Police from the serious crimes unit took Nathan from his plane, which had just arrived at Ben-Gurion Airport from Paris. He was escorted to an unmarked car after talking with his lawyer.

Nathan had said from Paris before embarking that he expected to be arrested for his meetings with the PLO chief, which violate an Israeli law forbidding meeting with members of terrorist organizations, the PLO specifically.

It is not known if he was charged with anything. Israeli police officials had said he would be “questioned” on arrival.

A small band of his supporters demonstrated on Nathan’s behalf outside the terminal, from which reporters were blocked.

Nathan faces three months of one suspended prison sentence for a 1989 meeting with Arafat and a trial in September for another meeting with the PLO leader. His latest encounter with Arafat took place in Tunis at the end of June.

He served four months of the first sentence last year. Nathan left to meet with Arafat after holding a life-endangering hunger fast to protest the Israeli law that prohibits such meetings.

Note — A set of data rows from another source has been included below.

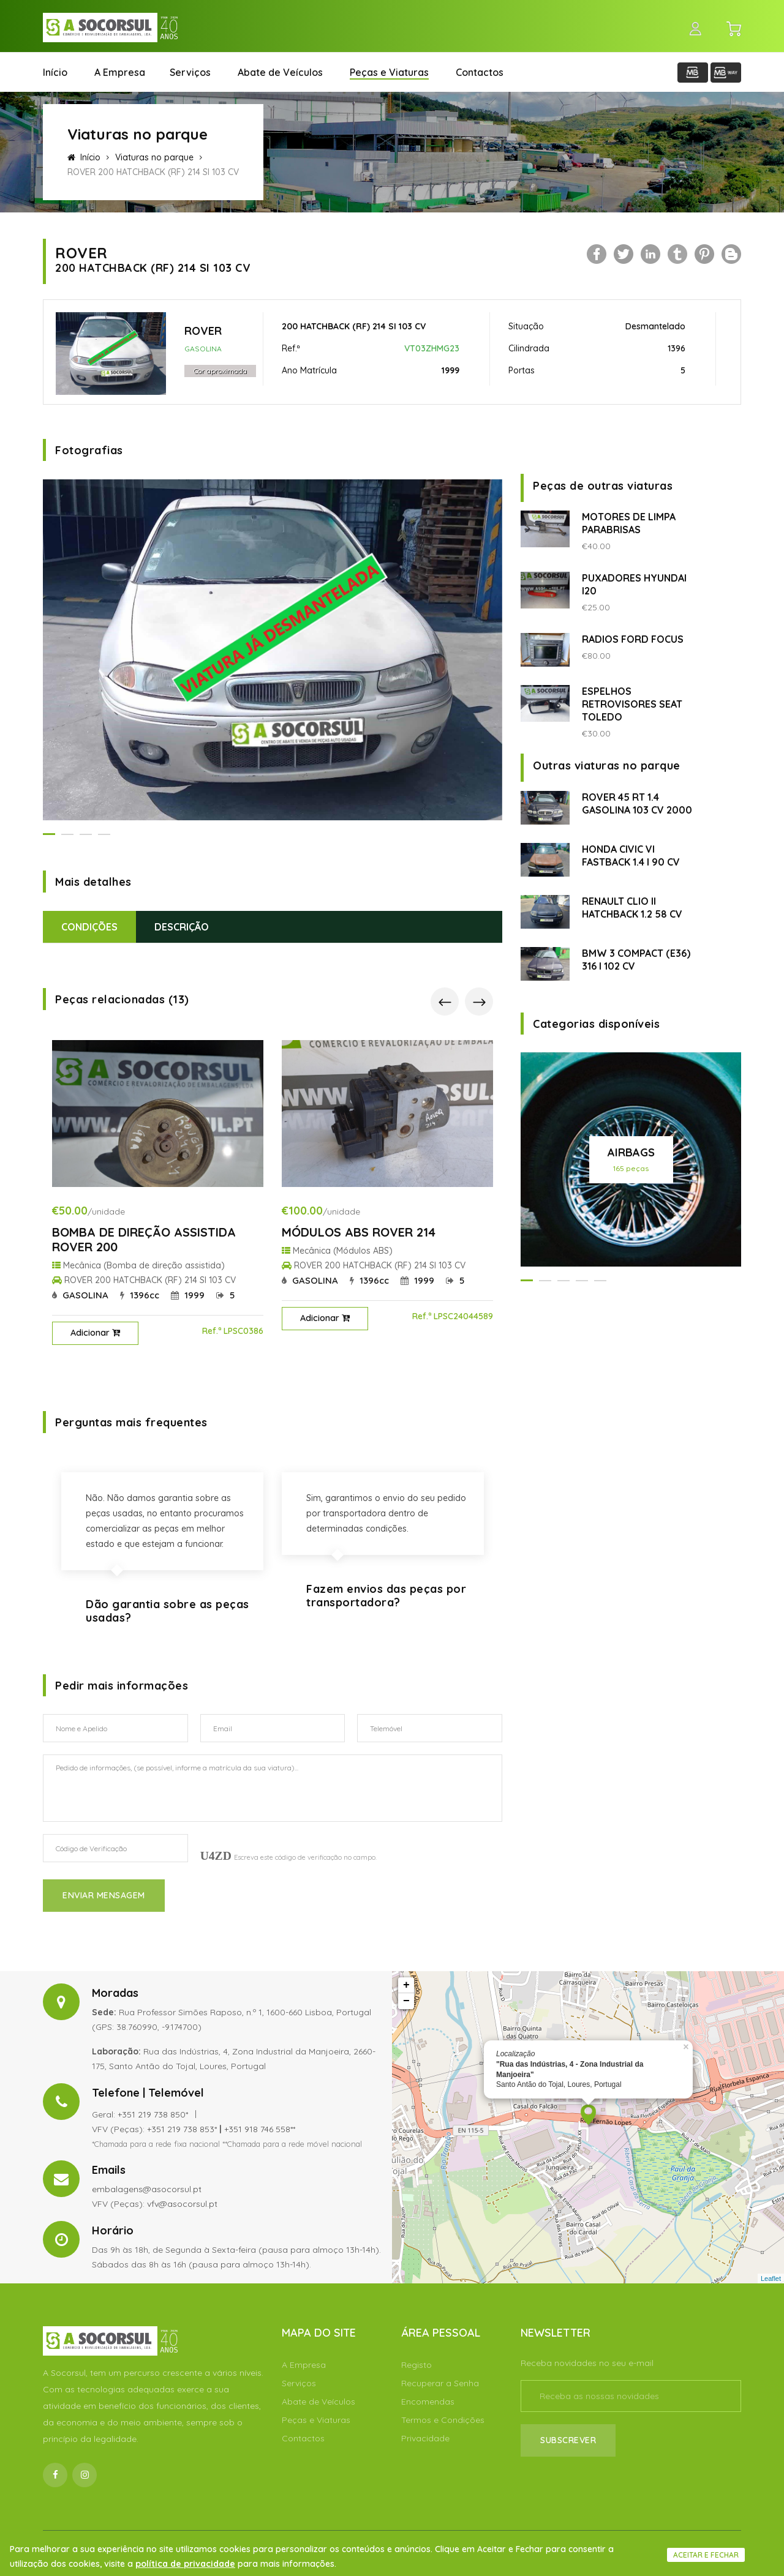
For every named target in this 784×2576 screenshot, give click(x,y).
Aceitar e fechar (706, 2554)
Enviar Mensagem (103, 1895)
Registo (416, 2364)
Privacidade (425, 2438)
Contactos (479, 72)
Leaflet (771, 2278)
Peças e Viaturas (389, 72)
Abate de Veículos (280, 72)
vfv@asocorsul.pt (182, 2203)
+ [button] (406, 1985)
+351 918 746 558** (259, 2129)
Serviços (190, 72)
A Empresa (119, 72)
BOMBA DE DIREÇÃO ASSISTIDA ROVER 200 (144, 1239)
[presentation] (445, 1001)
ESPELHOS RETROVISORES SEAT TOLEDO (632, 704)
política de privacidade (185, 2563)
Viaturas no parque (154, 157)
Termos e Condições (442, 2419)
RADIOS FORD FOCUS (633, 639)
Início (55, 72)
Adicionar (95, 1332)
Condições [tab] (89, 927)
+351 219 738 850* (153, 2114)
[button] (49, 834)
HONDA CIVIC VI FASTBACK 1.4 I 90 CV (631, 855)
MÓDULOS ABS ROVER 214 (358, 1232)
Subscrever (568, 2440)
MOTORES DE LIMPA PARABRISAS (629, 523)
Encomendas (427, 2401)
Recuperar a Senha (440, 2383)
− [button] (406, 2001)
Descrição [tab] (181, 927)
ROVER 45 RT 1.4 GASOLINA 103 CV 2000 (637, 803)
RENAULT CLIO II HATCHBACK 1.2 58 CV (632, 907)
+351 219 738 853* (182, 2129)
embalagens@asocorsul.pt (147, 2189)
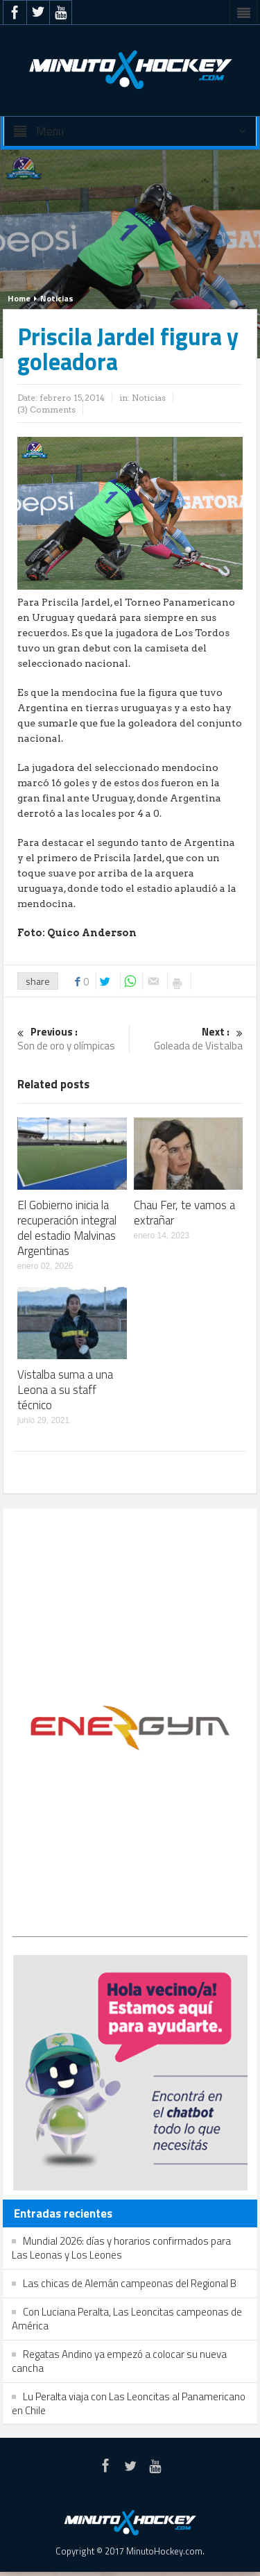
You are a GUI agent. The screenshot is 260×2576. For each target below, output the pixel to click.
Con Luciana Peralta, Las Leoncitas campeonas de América (127, 2319)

Before leaving Paris, Nathan disclosed that he had applied for a visa to go to Yemen, where he intended to hold “meaningful political talks” and visit the remnants of the Jewish community there. But the visa had not been forthcoming and he apparently tired of waiting.

Nathan also applied in vain for visas to visit Jordan and Sudan.

The peace activist predicted, in a July 7 telephone interview from Paris, that he would face a “witch hunt” upon his return.

But he had said he had no regrets about attending Arafat’s news conference in Tunis last month. Nathan submitted 12 questions, to which the PLO leader replied last week.

The answers were faxed to leading Israeli newspapers on stationery whose letterhead read “State of Palestine.” Arab affairs experts here said there was little new in the responses.